Verbal bulk billing consent a debacle for DoHAC

5 minute read

The phrase ‘criminal liability’ has been thrown around after an audit found that without written consent, there’s no legal basis for payment.

The Department of Health and Aged Care’s hasty decision to allow verbal consent for telehealth bulk billing has landed it in hot water, with confusion over who would be at fault for noncompliant billing: one of two government departments, or doctors themselves?   

One senator even raised the possibility of only allowing telehealth rebates to go straight to the patient – effectively eliminating bulk billing – until the issue was properly sorted out.  

Appearing in front of the Joint Committee of Public Accounts and Audit’s inquiry into policy and program design and implementation on Friday, DoHAC’s First Assistant Secretary of Medicare Benefits and Digital Health Daniel McCabe said the department had committed to legislative changes to solve the telehealth assignment of benefits issue.  

The issue itself became apparent last year when the Australian National Audit Office released a blistering assessment of the way telehealth services had been expanded.  

It found that the decision made by DoHAC to allow patients to verbally assign their benefit to a doctor during a telehealth consult directly contradicted the Health Insurance Act 1973.  

“Public-facing guidance on the temporary policy did not clarify that notating verbal consent in provider records alone could not address other statutory requirements requiring a signed copy of the agreement to be provided to the patient,” the audit read.  

“The legal consequences of failing to observe such requirements can be severe.”  

DoHAC officials, according to the report, had not sought appropriate legal advice and ignored departmental officers who raised the fraud risk associated with verbal consent.  

It was this audit that is understood to have prompted DoHAC to put an end to verbal consent for bulk billing in October last year.  

“Where a provider does not provide a copy of the signed agreement in approved form to the patient, there is no legal basis for Services Australia to pay the benefit to the provider,” the audit said. 

“Additionally, providers can be criminally liable for failing to complete the agreement form properly.” 

It’s this last point that caught the attention of Senator Linda Reynolds during the inquiry hearing last week. 

“Does that live criminal liability potential rest with Services Australia, who actually made the payments, or with Health [who gave the advice]?” she asked.  

Mr McCabe clarified that it would be neither – because the doctor was the one who made the incorrect claim, they would be the one at fault.  

“And is anybody investigating this in terms of potential criminality, inadvertent as it was?” Senator Reynolds asked.  

Mr McCabe said the department’s focus was on providing accurate and legal advice to doctors.   

“I’d have to check internally with the department whether we’d sought any sort of any legal advice,” he said.  

“I’m aware Services Australia has done some work on [Medicare non-compliance] as well, because they had broader issues that they needed to deal with.”  

Senator Reynolds pressed further, and asked whether it would have been more appropriate to stop bulk billing until an airtight legal workaround was identified. 

“At what point do you provide advice that – even if you’re doing things quickly – you don’t think is legal?” she said.  

“So either [you] have to change the policy – maybe give the payment [directly] to the individual to start with until we change the law to make it legal, or … you just accept [potentially illegal claims].   

“And I don’t think that [second option is] really appropriate.” 

Last month the RACGP called for verbal consent to be made permanent, saying the cumbersome process for obtaining written consent for tele-appointments and the risk of delayed or no payment would drive even more GPs away from bulk billing.  

Health Minister Mark Butler has acknowledged the problem from the GP angle and said his department would be exploring options to change the requirements. He did not rule out introducing legislative changes.  

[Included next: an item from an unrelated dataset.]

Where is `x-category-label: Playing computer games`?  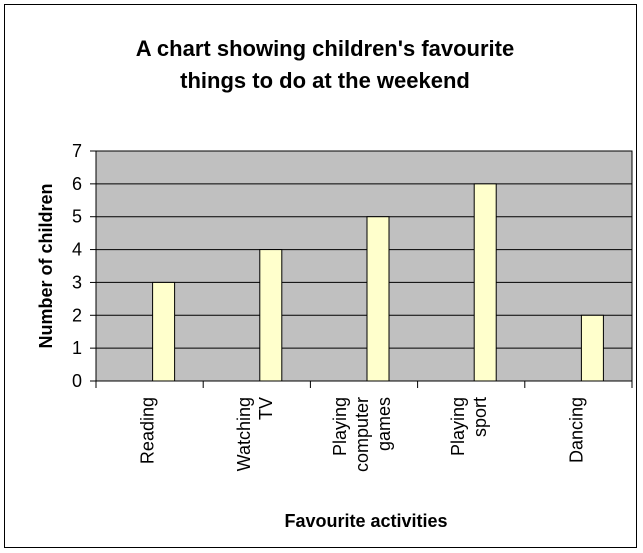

In response to questions over the department’s neglecting to establish frameworks for the temporary and permanent changes made to MBS telehealth items, Mr McCabe acknowledged the changes had been treated as “business as usual” by the department.  

“During the pandemic … we were doing a lot of changes to telehealth and they weren’t put into a project methodology, we weren’t following our normal processes,” he said. 

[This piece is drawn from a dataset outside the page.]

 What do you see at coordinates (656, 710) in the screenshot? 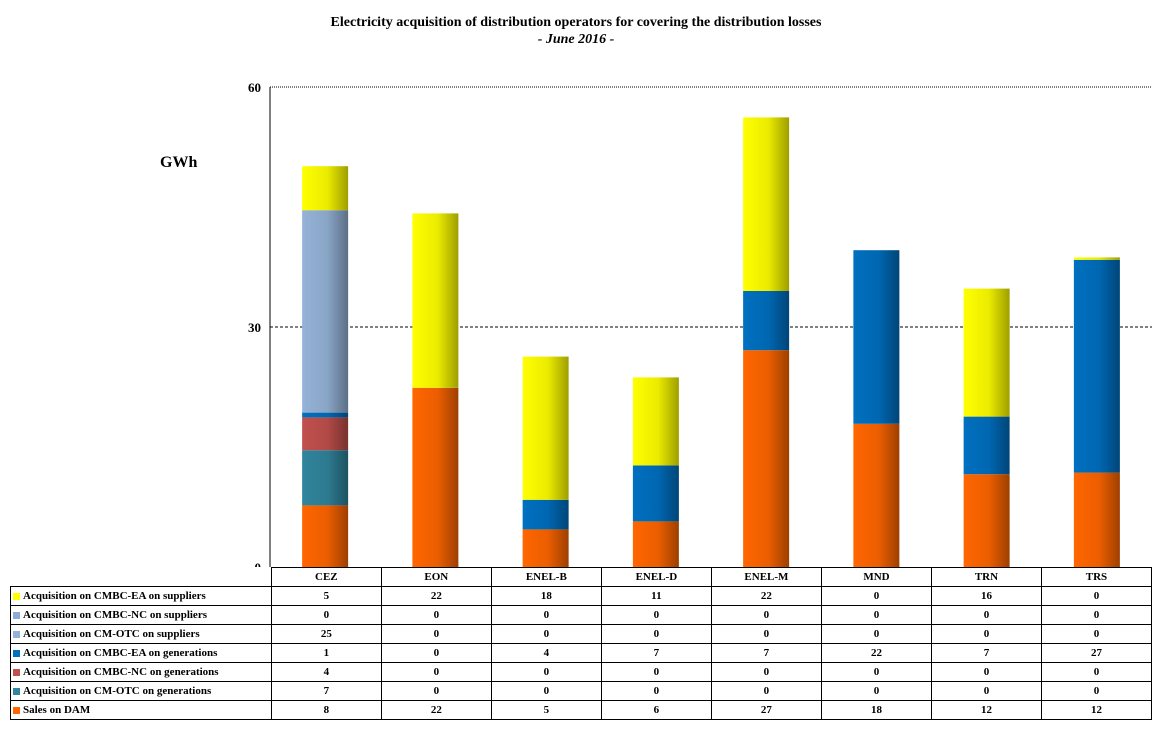
I see `table-cell: 6` at bounding box center [656, 710].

When questioned over claims in the ANAO report that the department failed to uphold its risk management policy when implementing temporary and permanent telehealth changes, Mr McCabe said the central issue was inadequate record keeping on the part of the department.  

“Most of the challenges were that we didn’t write things down properly, we were meeting with stakeholders weekly and part of that was dealing with non-compliance risks that were starting to converge pretty quickly as we were doing both the temporary and permanent changes,” he said. 

“The reflection, though, is that we didn’t write them down properly, and build them into risk registers, and actually compare and demonstrate how we were treating them.”  

Mr McCabe said the lessons taken from the Auditor General’s report would be applied not only to improve its pandemic response but to enhance the department’s performance as a whole.